O advogado da médica Juliana Brasil detalhou nesta quinta-feira, 4, informações sobre o atendimento prestado a Benício Xavier, de seis anos, em hospital de Manaus, durante depoimento à Polícia Civil do Amazonas. Ele afirmou que a criança não apresentou paradas cardíacas no momento da aplicação da medicação e que outros fatores ainda precisam ser analisados para esclarecer as causas do óbito.
Segundo o advogado, a temporalidade do atendimento será avaliada pela perícia, e que Benício permaneceu consciente, responsivo e chegou a se alimentar antes da tentativa de intubação.
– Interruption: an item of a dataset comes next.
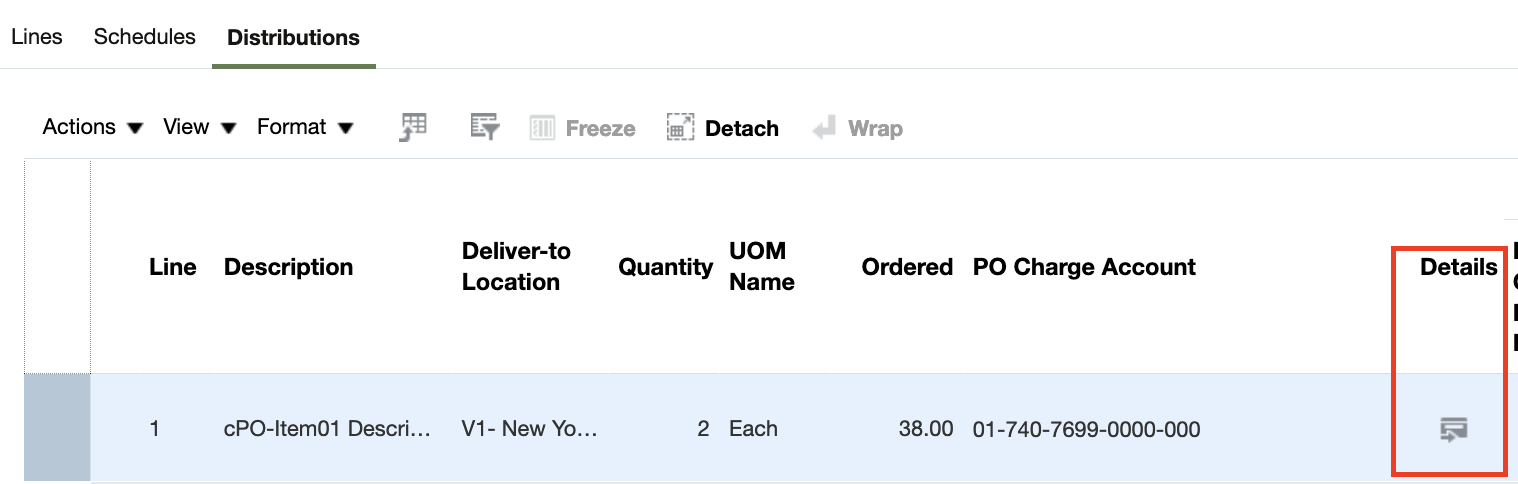Click the Freeze column icon
This screenshot has width=1518, height=484.
click(x=582, y=128)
O procedimento só foi concluído por volta de meia-noite e vinte, após três tentativas de entubação realizadas por diferentes médicos.
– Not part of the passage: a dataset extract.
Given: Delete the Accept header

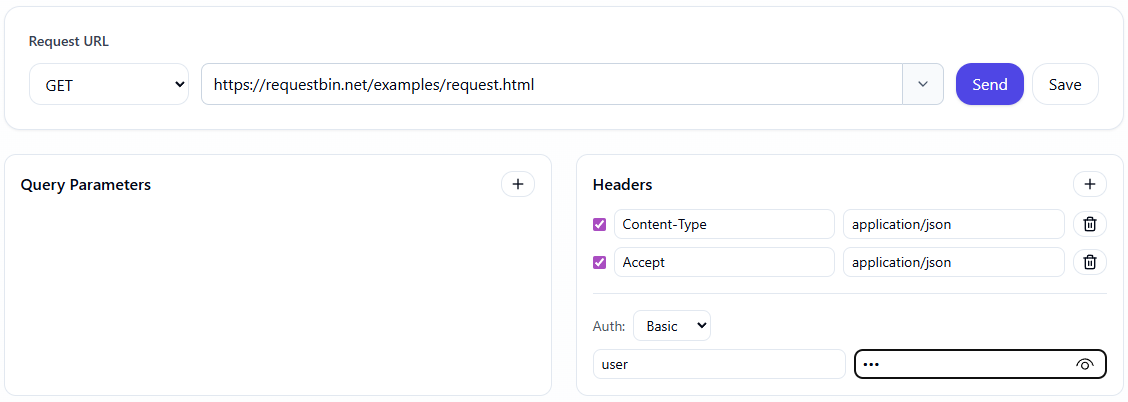Looking at the screenshot, I should click(1089, 262).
O advogado também negou qualquer manipulação de provas, garantindo que todas as documentações do hospital permanecem intactas no sistema oficial, e que eventuais informações adicionais apresentadas pela defesa serão incorporadas ao inquérito.
Em relação à administração da adrenalina, ele destacou que a medicação foi aplicada na dose correta, três mililitros, e via inalatória, conforme protocolo de nebulização, e não intravenosa, como apontado em alguns relatos.
A Polícia Civil do Amazonas segue com a investigação, coletando depoimentos e aguardando o laudo pericial do Instituto Médico Legal (IML) para esclarecer a sequência de eventos e responsabilidades no caso de Benício Xavier.